• _GIVEN DATA_
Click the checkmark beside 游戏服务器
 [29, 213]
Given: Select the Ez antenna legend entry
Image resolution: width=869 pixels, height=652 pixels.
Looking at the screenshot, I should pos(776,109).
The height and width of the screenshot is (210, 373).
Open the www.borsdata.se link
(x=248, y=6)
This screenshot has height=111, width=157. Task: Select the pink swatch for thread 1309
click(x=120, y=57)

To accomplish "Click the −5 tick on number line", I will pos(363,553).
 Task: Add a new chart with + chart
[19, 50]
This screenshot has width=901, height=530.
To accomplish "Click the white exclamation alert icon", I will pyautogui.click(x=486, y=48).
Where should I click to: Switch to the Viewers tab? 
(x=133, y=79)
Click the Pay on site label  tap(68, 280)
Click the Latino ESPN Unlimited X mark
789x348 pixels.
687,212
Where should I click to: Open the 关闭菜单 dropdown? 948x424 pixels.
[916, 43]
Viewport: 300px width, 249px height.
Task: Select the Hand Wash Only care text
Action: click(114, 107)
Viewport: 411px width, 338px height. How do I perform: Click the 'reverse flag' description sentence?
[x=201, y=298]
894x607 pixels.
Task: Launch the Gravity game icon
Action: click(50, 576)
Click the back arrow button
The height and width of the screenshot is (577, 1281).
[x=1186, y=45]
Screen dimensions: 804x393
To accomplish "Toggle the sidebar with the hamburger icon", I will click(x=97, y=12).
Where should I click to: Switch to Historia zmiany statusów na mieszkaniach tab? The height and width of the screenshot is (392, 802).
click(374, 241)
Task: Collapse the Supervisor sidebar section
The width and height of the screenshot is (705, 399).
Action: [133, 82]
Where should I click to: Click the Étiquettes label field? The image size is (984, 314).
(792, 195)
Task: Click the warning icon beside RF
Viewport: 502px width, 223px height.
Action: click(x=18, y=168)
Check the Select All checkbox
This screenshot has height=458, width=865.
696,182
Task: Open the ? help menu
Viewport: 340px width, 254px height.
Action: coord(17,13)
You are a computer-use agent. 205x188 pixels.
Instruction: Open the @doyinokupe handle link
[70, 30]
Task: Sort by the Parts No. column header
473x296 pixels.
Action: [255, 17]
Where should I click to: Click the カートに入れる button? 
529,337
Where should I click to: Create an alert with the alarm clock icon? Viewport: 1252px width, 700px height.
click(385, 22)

• _TASK STATEMENT_
Above are some records; copy exactly the lines from the one with "Viewport: 411px width, 338px" through the one with "Task: Click the warning icon beside RF", both included, and no others.

• _REPLY_
Viewport: 411px width, 338px height. How do I perform: Click the 'reverse flag' description sentence?
[x=201, y=298]
894x607 pixels.
Task: Launch the Gravity game icon
Action: click(50, 576)
Click the back arrow button
The height and width of the screenshot is (577, 1281).
[x=1186, y=45]
Screen dimensions: 804x393
To accomplish "Toggle the sidebar with the hamburger icon", I will click(x=97, y=12).
Where should I click to: Switch to Historia zmiany statusów na mieszkaniach tab? The height and width of the screenshot is (392, 802).
click(374, 241)
Task: Collapse the Supervisor sidebar section
The width and height of the screenshot is (705, 399).
Action: [133, 82]
Where should I click to: Click the Étiquettes label field? The image size is (984, 314).
(792, 195)
Task: Click the warning icon beside RF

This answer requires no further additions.